=== How to complete this task ===
Duplicate the passage from the food texture text word for word, starting at "Stabilising the texture" and ending at "textures and fibres.".

Texture formation and stability

Wageningen Food & Biobased Research helps food manufactures with knowledge and practical solutions to form and stabilise food textures and structures at every level from molecular to product.

Stabilising the texture is important to reach the desired product quality. Beverages, for example, need little or no texture; here, aggregation between molecules like proteins should be suppressed. With gels, such as yoghurts and puddings, aggregation is needed to create their more-pronounced textures. Meat replacers go a step further, needing specific textures and fibres.

Creating and maintaining the perfect texture means managing many different factors such as recipes, processing, storage and transport conditions, and texture-taste interactions. This is a real challenge in case of fat and salt reduction, protein enrichment or shelf-life extension. Wageningen Food & Biobased Research gives food manufacturers the knowledge and information needed to develop the food textures the market demands. Following an integral approach, investigating textures at different levels – from molecule to ingredient to product – we span the whole production chain, from raw material to consumer.

Food Texture

Wageningen Food & Biobased Research offers a unique combination of knowledge and research facilities. Our expertise ranges from food chemistry and physics to the latest protein ‘substitutes’, food processing and consumer research. Working closely together with expert colleagues at Wageningen University & Research we develop hands-on solutions that really work, using the latest scientific findings.

=== Stored data ===
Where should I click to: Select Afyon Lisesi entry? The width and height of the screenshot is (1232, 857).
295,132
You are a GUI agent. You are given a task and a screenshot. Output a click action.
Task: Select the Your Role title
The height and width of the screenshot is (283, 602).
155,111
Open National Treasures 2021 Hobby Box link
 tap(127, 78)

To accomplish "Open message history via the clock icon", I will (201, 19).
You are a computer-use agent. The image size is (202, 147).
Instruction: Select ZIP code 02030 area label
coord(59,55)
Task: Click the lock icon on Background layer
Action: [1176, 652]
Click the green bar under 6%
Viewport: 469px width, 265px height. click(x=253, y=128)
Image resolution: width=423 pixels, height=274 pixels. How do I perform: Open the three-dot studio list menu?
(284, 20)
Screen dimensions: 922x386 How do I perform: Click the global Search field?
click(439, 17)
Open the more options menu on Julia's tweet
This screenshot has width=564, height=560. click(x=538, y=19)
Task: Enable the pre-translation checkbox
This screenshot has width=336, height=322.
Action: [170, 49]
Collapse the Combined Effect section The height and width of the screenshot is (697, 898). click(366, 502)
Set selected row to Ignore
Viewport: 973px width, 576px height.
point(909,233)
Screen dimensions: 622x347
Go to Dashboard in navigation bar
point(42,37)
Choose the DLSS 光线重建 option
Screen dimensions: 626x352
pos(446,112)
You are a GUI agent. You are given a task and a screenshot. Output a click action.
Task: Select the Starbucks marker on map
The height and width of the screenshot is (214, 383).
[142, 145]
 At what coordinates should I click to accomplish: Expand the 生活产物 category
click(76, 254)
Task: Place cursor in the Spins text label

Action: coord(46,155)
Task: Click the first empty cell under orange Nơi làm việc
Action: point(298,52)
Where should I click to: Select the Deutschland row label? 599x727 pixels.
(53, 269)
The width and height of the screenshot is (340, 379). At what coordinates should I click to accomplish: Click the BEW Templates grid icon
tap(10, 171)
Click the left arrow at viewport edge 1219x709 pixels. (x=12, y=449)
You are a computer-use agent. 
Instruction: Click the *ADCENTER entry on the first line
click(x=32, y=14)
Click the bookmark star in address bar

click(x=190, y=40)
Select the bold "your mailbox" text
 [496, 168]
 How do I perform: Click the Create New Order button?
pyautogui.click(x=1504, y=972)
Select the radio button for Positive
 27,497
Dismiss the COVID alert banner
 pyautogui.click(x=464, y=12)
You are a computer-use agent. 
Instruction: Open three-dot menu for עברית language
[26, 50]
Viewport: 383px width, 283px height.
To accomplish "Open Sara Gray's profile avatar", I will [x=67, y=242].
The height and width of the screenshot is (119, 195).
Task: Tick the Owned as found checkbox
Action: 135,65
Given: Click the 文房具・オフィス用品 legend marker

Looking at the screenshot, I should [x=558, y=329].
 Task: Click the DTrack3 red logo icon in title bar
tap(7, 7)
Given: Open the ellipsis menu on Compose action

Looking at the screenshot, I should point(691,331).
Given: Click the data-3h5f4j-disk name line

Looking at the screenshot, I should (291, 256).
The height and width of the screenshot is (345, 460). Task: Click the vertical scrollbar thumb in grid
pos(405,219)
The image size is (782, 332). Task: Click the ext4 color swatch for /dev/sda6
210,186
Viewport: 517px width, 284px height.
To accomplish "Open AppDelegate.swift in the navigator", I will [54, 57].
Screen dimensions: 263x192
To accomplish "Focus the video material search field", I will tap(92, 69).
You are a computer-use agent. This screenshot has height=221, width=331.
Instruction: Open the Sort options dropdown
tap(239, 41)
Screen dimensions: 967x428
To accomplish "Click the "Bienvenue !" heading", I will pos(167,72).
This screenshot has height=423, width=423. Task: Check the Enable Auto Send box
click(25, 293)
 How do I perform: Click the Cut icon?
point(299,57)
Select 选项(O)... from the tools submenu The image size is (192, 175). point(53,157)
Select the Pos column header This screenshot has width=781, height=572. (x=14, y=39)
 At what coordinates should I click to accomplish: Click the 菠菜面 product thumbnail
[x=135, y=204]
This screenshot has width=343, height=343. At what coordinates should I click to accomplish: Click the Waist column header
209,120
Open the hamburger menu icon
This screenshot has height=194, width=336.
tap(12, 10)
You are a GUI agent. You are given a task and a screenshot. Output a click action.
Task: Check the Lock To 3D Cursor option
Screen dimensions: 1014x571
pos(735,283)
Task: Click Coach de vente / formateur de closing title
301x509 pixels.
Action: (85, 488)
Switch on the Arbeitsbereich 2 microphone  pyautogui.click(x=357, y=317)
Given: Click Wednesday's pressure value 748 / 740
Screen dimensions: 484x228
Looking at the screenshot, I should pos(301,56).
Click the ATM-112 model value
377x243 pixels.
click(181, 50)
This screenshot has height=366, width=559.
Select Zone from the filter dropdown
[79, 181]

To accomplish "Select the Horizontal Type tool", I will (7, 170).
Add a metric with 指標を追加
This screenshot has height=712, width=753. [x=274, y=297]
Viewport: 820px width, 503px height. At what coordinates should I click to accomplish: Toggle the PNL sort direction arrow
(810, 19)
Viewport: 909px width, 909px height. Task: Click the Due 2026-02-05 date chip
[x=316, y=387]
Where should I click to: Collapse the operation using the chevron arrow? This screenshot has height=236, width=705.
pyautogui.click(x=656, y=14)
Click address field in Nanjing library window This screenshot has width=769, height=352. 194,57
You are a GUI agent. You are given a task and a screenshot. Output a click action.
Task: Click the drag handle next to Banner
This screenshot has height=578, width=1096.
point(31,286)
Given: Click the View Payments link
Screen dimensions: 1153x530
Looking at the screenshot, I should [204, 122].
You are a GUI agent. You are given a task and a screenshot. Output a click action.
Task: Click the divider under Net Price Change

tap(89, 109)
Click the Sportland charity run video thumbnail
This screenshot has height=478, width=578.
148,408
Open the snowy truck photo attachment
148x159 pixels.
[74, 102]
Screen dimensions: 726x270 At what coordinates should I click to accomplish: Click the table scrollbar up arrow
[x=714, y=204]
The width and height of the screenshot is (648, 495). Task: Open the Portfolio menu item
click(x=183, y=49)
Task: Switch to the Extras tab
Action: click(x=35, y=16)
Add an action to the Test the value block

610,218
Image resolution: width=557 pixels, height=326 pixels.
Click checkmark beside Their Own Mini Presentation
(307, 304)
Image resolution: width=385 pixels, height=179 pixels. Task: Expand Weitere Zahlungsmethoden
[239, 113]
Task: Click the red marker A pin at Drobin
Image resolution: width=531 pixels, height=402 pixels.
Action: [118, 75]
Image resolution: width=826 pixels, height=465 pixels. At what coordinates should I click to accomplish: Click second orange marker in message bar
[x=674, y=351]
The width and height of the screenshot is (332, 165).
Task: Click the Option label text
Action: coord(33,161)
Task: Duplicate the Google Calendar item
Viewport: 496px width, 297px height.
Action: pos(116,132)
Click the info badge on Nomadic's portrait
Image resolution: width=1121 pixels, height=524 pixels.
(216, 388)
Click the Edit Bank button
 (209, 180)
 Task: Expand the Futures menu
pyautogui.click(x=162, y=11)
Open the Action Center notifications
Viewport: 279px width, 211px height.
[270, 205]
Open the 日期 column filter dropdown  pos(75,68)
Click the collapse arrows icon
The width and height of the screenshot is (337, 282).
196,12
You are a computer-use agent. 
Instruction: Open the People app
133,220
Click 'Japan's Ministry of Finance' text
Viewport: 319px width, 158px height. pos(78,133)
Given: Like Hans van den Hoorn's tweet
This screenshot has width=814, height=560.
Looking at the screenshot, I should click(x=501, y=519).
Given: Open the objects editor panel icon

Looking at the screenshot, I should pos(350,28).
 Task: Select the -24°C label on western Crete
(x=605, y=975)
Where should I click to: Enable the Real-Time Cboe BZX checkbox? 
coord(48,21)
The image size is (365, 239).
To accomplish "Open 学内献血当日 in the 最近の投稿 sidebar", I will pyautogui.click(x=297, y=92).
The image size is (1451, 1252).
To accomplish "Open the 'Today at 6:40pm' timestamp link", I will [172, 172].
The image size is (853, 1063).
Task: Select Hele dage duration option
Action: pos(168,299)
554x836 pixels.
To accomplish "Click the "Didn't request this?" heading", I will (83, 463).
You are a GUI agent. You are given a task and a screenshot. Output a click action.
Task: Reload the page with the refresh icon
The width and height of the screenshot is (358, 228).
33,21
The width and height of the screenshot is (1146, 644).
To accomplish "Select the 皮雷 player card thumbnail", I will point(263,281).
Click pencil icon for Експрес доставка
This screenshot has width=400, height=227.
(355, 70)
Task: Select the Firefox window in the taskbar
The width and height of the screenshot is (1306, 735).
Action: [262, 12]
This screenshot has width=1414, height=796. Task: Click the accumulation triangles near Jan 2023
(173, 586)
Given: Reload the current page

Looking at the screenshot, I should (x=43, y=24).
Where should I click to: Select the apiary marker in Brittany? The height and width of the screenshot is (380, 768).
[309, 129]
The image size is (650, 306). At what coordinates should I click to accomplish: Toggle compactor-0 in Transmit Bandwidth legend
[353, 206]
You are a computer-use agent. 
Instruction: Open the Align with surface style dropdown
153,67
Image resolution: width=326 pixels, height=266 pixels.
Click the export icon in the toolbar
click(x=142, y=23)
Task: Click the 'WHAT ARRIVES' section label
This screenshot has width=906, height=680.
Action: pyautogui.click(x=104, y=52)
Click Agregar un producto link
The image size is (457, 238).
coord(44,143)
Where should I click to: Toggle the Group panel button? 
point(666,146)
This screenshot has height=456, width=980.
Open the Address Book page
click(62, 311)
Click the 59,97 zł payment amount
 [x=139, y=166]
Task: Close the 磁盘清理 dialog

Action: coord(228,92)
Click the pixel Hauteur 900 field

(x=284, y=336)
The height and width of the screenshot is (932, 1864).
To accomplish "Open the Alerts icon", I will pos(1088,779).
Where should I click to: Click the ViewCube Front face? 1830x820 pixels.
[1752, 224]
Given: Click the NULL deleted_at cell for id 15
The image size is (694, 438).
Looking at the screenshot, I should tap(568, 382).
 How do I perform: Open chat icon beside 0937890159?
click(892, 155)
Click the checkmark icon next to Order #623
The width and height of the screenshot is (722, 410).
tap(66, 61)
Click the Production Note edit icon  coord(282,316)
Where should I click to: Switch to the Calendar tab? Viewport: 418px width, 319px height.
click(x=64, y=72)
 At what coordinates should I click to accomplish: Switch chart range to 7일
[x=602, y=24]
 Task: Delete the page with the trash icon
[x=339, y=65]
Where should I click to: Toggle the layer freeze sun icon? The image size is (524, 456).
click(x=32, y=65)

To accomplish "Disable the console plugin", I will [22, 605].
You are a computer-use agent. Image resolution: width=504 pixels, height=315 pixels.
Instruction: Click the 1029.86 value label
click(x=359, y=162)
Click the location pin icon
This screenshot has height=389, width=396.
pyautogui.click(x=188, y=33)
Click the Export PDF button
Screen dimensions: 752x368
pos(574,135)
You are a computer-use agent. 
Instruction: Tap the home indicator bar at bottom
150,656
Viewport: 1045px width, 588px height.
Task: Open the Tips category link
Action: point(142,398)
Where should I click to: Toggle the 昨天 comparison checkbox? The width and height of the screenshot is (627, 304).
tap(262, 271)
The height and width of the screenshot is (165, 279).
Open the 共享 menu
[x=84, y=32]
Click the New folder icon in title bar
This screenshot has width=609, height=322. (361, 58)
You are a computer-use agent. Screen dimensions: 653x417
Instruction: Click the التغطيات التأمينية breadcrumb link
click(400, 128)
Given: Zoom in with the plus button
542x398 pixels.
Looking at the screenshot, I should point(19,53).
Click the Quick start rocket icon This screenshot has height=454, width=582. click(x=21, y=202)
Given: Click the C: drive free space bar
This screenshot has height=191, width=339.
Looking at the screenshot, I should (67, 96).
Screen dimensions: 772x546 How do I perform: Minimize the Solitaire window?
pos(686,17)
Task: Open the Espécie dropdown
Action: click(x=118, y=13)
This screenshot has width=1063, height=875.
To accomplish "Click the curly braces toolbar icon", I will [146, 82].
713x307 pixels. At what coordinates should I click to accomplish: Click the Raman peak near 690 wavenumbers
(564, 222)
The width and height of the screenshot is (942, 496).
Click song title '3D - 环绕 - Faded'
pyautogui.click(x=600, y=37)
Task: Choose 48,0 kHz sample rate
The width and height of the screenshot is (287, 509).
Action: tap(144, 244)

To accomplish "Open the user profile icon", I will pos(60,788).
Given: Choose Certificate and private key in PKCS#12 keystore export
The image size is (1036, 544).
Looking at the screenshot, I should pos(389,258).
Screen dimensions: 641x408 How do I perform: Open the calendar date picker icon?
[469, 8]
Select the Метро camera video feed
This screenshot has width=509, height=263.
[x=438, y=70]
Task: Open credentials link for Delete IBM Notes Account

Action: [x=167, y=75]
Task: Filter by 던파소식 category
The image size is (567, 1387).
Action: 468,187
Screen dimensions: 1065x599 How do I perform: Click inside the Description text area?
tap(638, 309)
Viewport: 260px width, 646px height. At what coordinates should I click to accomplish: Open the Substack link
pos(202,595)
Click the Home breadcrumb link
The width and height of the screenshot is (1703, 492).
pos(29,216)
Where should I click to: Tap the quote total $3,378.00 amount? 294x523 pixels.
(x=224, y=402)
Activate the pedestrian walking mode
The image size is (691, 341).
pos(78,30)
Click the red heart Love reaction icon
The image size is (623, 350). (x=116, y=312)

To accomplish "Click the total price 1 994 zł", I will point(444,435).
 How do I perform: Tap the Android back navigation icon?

=== Result of this task ===
Stabilising the texture is important to reach the desired product quality. Beverages, for example, need little or no texture; here, aggregation between molecules like proteins should be suppressed. With gels, such as yoghurts and puddings, aggregation is needed to create their more-pronounced textures. Meat replacers go a step further, needing specific textures and fibres.